Aura

Implementation

Voxel Landscape Engine
The voxel engine at its most basic level works like any other voxel heightmapping graphics routine--it computes the screen y height of each visible voxel within the viewing area and draws a bar with the correct color (many of them, going from back to front), creating a visible landscape. This routine is unique in that it does high-quality texturemapping. It also relies on a huge amount of preprocessing to increase rendering speed. This preprocessing mostly takes the form of building giant arrays in memory, storing adjacant heightmap and texturemap values in single dwords in memory. Even the textures themselves are preprocessed for greater speed. Because the rendering buffer is in 32-bit color, everything is blended and mixed as much as possible to create a landscape that hardly looks voxel-based. Unfortunately, all of this has a price: huge memory requirements--nearly 20 MB for video, texture, map, and scratch storage.
The major data structures for this engine include the textures array, which stores the expanded 256x256x32-bit textures, the heightmap, the texturemap (expanded to 4 times its original size due to preprocessing), and the 32-bit rendering buffer.

Player Structures
As this is a multiplayer game, data needs to be kept on each of the other players.
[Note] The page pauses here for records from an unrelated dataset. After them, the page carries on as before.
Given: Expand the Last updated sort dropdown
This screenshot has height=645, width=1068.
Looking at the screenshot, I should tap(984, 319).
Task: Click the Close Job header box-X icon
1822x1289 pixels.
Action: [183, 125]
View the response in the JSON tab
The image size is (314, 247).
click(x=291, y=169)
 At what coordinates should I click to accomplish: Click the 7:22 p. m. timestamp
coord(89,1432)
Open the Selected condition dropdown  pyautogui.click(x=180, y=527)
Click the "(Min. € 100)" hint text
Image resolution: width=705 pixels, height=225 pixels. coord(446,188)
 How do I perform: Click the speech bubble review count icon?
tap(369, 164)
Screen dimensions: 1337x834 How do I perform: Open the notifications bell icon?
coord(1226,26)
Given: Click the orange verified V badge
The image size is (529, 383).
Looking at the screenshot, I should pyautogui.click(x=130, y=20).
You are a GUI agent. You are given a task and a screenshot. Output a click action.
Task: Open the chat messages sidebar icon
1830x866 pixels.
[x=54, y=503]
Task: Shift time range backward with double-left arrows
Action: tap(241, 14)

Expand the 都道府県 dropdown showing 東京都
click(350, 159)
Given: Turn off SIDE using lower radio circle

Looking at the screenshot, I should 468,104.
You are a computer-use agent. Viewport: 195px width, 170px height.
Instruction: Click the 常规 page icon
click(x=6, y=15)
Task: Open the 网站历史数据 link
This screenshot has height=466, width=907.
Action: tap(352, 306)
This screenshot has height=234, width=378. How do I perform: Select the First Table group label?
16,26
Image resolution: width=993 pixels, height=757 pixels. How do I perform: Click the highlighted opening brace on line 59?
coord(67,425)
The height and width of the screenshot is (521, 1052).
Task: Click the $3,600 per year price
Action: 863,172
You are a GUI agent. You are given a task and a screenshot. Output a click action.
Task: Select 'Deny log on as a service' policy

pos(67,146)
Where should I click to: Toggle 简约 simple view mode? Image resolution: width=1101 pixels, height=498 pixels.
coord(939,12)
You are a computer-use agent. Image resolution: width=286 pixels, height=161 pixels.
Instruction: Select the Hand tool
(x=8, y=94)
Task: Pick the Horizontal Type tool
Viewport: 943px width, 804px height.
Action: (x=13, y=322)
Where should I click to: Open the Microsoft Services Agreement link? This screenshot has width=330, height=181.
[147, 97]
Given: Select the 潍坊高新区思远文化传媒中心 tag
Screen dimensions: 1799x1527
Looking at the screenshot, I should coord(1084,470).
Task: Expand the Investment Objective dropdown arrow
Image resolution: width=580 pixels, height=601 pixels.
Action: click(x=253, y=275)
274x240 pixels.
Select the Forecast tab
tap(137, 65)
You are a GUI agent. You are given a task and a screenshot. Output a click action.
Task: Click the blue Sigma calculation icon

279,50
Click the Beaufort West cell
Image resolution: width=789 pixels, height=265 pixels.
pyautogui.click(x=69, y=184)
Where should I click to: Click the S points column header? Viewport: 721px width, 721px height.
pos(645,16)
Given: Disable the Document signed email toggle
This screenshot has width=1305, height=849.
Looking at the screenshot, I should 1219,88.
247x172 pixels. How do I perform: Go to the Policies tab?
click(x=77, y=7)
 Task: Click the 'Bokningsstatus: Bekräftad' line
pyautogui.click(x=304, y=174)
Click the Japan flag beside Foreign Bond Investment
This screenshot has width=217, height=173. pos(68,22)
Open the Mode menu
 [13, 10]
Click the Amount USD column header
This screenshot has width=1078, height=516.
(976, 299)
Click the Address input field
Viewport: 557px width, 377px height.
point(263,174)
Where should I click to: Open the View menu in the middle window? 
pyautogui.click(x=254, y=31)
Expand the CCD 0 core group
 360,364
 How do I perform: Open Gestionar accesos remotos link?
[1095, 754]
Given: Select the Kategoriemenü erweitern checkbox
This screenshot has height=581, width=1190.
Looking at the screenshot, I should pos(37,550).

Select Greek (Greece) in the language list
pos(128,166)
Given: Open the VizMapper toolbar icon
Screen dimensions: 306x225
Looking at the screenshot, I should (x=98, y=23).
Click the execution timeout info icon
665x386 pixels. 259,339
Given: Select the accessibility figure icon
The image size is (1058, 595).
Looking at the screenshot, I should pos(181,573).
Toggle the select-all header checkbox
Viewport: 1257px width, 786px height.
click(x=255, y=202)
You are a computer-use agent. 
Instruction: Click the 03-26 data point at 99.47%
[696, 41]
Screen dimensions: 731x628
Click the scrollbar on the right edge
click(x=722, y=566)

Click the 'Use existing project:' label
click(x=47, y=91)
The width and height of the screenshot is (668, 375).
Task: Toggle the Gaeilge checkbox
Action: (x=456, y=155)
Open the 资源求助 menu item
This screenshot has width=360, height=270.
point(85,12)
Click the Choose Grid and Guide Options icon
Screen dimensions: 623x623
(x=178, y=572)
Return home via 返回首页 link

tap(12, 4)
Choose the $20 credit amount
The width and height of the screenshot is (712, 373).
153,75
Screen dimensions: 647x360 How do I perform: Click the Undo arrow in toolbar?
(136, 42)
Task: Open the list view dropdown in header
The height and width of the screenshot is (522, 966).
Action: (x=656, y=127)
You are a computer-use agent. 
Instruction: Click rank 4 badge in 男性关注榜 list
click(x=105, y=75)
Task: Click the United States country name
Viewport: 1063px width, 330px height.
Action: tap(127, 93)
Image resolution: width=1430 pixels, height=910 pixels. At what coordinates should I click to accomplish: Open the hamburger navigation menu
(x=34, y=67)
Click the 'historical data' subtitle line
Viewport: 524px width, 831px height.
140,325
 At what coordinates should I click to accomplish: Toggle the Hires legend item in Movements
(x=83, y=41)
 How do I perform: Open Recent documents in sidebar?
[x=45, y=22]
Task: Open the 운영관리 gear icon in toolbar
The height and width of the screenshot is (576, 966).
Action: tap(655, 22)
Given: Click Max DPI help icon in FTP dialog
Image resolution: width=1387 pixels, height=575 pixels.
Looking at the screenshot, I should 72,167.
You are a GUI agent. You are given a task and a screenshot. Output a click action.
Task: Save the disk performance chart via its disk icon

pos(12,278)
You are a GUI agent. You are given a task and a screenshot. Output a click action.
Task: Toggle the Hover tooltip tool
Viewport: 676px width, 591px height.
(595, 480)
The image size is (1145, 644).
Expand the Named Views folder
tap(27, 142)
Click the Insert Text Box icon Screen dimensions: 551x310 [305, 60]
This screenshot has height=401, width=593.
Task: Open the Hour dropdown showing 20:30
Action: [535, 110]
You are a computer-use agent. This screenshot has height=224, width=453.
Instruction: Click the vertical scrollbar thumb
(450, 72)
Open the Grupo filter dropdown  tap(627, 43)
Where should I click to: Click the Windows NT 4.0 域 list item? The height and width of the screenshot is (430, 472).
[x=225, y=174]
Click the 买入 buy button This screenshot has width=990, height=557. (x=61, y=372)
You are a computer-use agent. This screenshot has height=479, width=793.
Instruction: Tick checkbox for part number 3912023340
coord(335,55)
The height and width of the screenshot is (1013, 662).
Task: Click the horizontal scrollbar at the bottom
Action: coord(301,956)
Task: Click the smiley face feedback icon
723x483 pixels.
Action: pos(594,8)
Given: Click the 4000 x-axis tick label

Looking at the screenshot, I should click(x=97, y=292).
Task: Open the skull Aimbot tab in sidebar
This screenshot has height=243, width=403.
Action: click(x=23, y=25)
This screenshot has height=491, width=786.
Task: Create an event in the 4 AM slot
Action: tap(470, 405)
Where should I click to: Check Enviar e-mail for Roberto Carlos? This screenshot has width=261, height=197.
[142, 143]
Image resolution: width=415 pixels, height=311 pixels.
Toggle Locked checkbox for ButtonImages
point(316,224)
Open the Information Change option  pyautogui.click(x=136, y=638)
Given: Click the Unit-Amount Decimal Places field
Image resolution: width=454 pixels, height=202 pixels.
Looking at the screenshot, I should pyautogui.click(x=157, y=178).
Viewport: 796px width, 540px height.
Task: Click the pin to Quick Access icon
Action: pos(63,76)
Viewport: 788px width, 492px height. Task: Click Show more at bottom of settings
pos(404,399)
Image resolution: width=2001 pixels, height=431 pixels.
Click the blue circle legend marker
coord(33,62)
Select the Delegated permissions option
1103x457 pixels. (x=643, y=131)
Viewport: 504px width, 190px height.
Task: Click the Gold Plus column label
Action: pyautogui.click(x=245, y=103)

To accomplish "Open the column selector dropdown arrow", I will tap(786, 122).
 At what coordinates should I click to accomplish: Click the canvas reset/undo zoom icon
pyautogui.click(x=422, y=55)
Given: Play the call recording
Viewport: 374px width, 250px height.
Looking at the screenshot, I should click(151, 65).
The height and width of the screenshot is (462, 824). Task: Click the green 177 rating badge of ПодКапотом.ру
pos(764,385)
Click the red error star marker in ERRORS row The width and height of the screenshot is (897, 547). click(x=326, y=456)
For simplicity, the structure stores the basic information needed to display the player on the user's screen, come directly from that user's voxel engine variables. This structure is also used, without modification, as the network client packet.
X Position (XPos)4 bytes (16.16 fixed point)
Y Position (YPos)4 bytes (16.16 fixed point)
Elevation2 bytes
Tilt2 bytes
Frame Counter (FrameNum)2 bytes
Player ID (ID)1 byte
Misc. Flags (Flags)1 byte
Total20 bytes

Networking
Networking is UDP/IP, NetBIOS support may be added, and the interface to the AI appears like a network connection. The UDP/IP networking is done through Win9x using libsocket function calls. The basic architecture is client/server. The server manages the game, keeps track of scores, listens for client info packets, and regularly sends out a server packet to all of the clients. The client (the main program) sends out a packet if it has just recieved a server packet--this might be changed to a timer for better response times.

Event Handling
Due to the complexity of creating interrupt handlers in protected mode, all event handling is done using polling. Less elegant, but much more stable. Events are handled every frame in VESA, or every other frame in Mode-X (due to page flipping). All user control is done using the keyboard, and network packets are detected and recieved to update other players' info.